*Work to do*:
Return all of the records below, reproducing each line unchanged.

*Records from a dataset*:
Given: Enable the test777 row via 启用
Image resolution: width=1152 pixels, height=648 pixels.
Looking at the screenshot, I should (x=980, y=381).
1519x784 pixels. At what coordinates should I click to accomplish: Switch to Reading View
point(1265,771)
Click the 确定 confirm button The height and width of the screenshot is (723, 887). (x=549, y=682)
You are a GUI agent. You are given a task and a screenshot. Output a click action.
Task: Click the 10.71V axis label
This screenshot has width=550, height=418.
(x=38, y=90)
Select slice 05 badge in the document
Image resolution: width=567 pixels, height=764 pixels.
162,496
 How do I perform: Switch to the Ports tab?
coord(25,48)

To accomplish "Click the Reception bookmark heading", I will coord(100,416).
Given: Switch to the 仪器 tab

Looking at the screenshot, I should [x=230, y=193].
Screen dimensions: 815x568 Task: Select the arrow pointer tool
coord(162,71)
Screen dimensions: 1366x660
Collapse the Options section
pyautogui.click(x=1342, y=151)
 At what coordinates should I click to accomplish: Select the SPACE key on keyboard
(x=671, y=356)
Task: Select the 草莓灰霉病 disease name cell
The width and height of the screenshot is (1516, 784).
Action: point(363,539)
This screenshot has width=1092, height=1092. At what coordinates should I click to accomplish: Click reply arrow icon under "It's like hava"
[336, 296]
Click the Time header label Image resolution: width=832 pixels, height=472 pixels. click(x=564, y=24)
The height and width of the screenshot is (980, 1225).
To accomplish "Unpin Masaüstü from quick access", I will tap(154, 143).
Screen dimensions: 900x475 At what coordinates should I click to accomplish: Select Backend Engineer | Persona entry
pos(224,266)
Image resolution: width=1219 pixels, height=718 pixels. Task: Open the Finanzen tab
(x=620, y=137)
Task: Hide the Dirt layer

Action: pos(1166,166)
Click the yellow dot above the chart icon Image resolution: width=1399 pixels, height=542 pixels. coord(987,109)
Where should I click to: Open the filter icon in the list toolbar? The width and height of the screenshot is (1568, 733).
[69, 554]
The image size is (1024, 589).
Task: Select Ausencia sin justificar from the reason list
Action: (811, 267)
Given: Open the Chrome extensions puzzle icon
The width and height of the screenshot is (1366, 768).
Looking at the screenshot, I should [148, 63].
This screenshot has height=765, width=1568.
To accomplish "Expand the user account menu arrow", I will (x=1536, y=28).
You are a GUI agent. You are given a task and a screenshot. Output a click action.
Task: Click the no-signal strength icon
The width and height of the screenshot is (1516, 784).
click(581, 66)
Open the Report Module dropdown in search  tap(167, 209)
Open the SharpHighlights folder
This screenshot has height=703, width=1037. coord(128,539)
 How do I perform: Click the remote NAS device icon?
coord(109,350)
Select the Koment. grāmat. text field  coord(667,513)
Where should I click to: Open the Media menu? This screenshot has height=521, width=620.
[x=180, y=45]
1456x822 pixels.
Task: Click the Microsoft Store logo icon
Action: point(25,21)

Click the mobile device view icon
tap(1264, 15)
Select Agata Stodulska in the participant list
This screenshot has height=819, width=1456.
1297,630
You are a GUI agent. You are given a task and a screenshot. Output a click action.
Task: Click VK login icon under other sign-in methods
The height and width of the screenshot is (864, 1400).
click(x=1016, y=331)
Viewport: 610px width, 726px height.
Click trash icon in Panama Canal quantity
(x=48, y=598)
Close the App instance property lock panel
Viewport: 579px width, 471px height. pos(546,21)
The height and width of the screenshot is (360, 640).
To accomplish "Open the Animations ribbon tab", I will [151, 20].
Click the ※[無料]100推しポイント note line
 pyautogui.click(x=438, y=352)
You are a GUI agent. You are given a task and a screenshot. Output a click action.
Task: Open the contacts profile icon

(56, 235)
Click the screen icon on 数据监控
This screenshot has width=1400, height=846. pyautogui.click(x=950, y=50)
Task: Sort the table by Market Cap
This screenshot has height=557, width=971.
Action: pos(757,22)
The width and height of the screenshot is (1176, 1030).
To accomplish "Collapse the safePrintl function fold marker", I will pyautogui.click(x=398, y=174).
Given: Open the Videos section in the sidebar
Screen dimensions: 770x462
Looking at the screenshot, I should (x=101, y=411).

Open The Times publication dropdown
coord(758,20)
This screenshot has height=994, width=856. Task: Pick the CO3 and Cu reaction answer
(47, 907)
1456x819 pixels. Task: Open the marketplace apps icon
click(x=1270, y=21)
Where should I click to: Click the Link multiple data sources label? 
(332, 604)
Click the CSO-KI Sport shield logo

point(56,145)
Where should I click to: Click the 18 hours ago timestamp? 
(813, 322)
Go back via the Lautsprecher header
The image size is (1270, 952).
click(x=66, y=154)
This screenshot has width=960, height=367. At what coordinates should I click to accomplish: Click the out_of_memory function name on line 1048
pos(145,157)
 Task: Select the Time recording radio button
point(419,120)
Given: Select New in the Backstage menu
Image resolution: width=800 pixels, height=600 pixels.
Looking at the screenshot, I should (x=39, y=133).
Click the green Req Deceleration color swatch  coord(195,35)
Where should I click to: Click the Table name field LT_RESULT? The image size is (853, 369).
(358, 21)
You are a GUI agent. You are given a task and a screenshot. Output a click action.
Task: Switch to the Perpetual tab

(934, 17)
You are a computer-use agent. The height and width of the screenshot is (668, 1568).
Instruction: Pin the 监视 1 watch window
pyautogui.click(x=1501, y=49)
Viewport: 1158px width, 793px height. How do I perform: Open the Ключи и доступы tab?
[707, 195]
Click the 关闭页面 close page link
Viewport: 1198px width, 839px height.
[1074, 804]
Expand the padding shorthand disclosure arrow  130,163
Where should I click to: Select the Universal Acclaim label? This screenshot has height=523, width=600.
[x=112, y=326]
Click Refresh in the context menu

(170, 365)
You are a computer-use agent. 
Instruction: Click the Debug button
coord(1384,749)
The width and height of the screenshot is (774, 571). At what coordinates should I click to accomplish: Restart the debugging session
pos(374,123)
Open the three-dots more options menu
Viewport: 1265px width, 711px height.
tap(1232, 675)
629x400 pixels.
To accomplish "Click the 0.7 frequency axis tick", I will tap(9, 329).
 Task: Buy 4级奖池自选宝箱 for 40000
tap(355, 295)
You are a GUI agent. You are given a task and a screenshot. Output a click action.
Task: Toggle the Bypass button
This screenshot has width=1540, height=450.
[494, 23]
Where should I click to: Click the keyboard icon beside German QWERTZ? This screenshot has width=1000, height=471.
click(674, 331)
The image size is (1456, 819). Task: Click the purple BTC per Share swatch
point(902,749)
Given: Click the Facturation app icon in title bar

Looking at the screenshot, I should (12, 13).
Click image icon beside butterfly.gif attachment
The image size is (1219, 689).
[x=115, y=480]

*Output*:
Given: Enable the test777 row via 启用
Image resolution: width=1152 pixels, height=648 pixels.
Looking at the screenshot, I should (x=980, y=381).
1519x784 pixels. At what coordinates should I click to accomplish: Switch to Reading View
point(1265,771)
Click the 确定 confirm button The height and width of the screenshot is (723, 887). (x=549, y=682)
You are a GUI agent. You are given a task and a screenshot. Output a click action.
Task: Click the 10.71V axis label
This screenshot has width=550, height=418.
(x=38, y=90)
Select slice 05 badge in the document
Image resolution: width=567 pixels, height=764 pixels.
162,496
 How do I perform: Switch to the Ports tab?
coord(25,48)

To accomplish "Click the Reception bookmark heading", I will coord(100,416).
Given: Switch to the 仪器 tab

Looking at the screenshot, I should [x=230, y=193].
Screen dimensions: 815x568 Task: Select the arrow pointer tool
coord(162,71)
Screen dimensions: 1366x660
Collapse the Options section
pyautogui.click(x=1342, y=151)
 At what coordinates should I click to accomplish: Select the SPACE key on keyboard
(x=671, y=356)
Task: Select the 草莓灰霉病 disease name cell
The width and height of the screenshot is (1516, 784).
Action: point(363,539)
This screenshot has width=1092, height=1092. At what coordinates should I click to accomplish: Click reply arrow icon under "It's like hava"
[336, 296]
Click the Time header label Image resolution: width=832 pixels, height=472 pixels. click(x=564, y=24)
The height and width of the screenshot is (980, 1225).
To accomplish "Unpin Masaüstü from quick access", I will tap(154, 143).
Screen dimensions: 900x475 At what coordinates should I click to accomplish: Select Backend Engineer | Persona entry
pos(224,266)
Image resolution: width=1219 pixels, height=718 pixels. Task: Open the Finanzen tab
(x=620, y=137)
Task: Hide the Dirt layer

Action: pos(1166,166)
Click the yellow dot above the chart icon Image resolution: width=1399 pixels, height=542 pixels. coord(987,109)
Where should I click to: Open the filter icon in the list toolbar? The width and height of the screenshot is (1568, 733).
[69, 554]
The image size is (1024, 589).
Task: Select Ausencia sin justificar from the reason list
Action: (811, 267)
Given: Open the Chrome extensions puzzle icon
The width and height of the screenshot is (1366, 768).
Looking at the screenshot, I should [148, 63].
This screenshot has height=765, width=1568.
To accomplish "Expand the user account menu arrow", I will (x=1536, y=28).
You are a GUI agent. You are given a task and a screenshot. Output a click action.
Task: Click the no-signal strength icon
The width and height of the screenshot is (1516, 784).
click(581, 66)
Open the Report Module dropdown in search  tap(167, 209)
Open the SharpHighlights folder
This screenshot has height=703, width=1037. coord(128,539)
 How do I perform: Click the remote NAS device icon?
coord(109,350)
Select the Koment. grāmat. text field  coord(667,513)
Where should I click to: Open the Media menu? This screenshot has height=521, width=620.
[x=180, y=45]
1456x822 pixels.
Task: Click the Microsoft Store logo icon
Action: point(25,21)

Click the mobile device view icon
tap(1264, 15)
Select Agata Stodulska in the participant list
This screenshot has height=819, width=1456.
1297,630
You are a GUI agent. You are given a task and a screenshot. Output a click action.
Task: Click VK login icon under other sign-in methods
The height and width of the screenshot is (864, 1400).
click(x=1016, y=331)
Viewport: 610px width, 726px height.
Click trash icon in Panama Canal quantity
(x=48, y=598)
Close the App instance property lock panel
Viewport: 579px width, 471px height. pos(546,21)
The height and width of the screenshot is (360, 640).
To accomplish "Open the Animations ribbon tab", I will [151, 20].
Click the ※[無料]100推しポイント note line
 pyautogui.click(x=438, y=352)
You are a GUI agent. You are given a task and a screenshot. Output a click action.
Task: Open the contacts profile icon

(56, 235)
Click the screen icon on 数据监控
This screenshot has width=1400, height=846. pyautogui.click(x=950, y=50)
Task: Sort the table by Market Cap
This screenshot has height=557, width=971.
Action: pos(757,22)
The width and height of the screenshot is (1176, 1030).
To accomplish "Collapse the safePrintl function fold marker", I will pyautogui.click(x=398, y=174).
Given: Open the Videos section in the sidebar
Screen dimensions: 770x462
Looking at the screenshot, I should (x=101, y=411).

Open The Times publication dropdown
coord(758,20)
This screenshot has height=994, width=856. Task: Pick the CO3 and Cu reaction answer
(47, 907)
1456x819 pixels. Task: Open the marketplace apps icon
click(x=1270, y=21)
Where should I click to: Click the Link multiple data sources label? 
(332, 604)
Click the CSO-KI Sport shield logo

point(56,145)
Where should I click to: Click the 18 hours ago timestamp? 
(813, 322)
Go back via the Lautsprecher header
The image size is (1270, 952).
click(x=66, y=154)
This screenshot has width=960, height=367. At what coordinates should I click to accomplish: Click the out_of_memory function name on line 1048
pos(145,157)
 Task: Select the Time recording radio button
point(419,120)
Given: Select New in the Backstage menu
Image resolution: width=800 pixels, height=600 pixels.
Looking at the screenshot, I should (x=39, y=133).
Click the green Req Deceleration color swatch  coord(195,35)
Where should I click to: Click the Table name field LT_RESULT? The image size is (853, 369).
(358, 21)
You are a GUI agent. You are given a task and a screenshot. Output a click action.
Task: Switch to the Perpetual tab

(934, 17)
You are a computer-use agent. The height and width of the screenshot is (668, 1568).
Instruction: Pin the 监视 1 watch window
pyautogui.click(x=1501, y=49)
Viewport: 1158px width, 793px height. How do I perform: Open the Ключи и доступы tab?
[707, 195]
Click the 关闭页面 close page link
Viewport: 1198px width, 839px height.
[1074, 804]
Expand the padding shorthand disclosure arrow  130,163
Where should I click to: Select the Universal Acclaim label? This screenshot has height=523, width=600.
[x=112, y=326]
Click Refresh in the context menu

(170, 365)
You are a computer-use agent. 
Instruction: Click the Debug button
coord(1384,749)
The width and height of the screenshot is (774, 571). At what coordinates should I click to accomplish: Restart the debugging session
pos(374,123)
Open the three-dots more options menu
Viewport: 1265px width, 711px height.
tap(1232, 675)
629x400 pixels.
To accomplish "Click the 0.7 frequency axis tick", I will tap(9, 329).
 Task: Buy 4级奖池自选宝箱 for 40000
tap(355, 295)
You are a GUI agent. You are given a task and a screenshot. Output a click action.
Task: Toggle the Bypass button
This screenshot has width=1540, height=450.
[494, 23]
Where should I click to: Click the keyboard icon beside German QWERTZ? This screenshot has width=1000, height=471.
click(674, 331)
The image size is (1456, 819). Task: Click the purple BTC per Share swatch
point(902,749)
Given: Click the Facturation app icon in title bar

Looking at the screenshot, I should (12, 13).
Click image icon beside butterfly.gif attachment
The image size is (1219, 689).
[x=115, y=480]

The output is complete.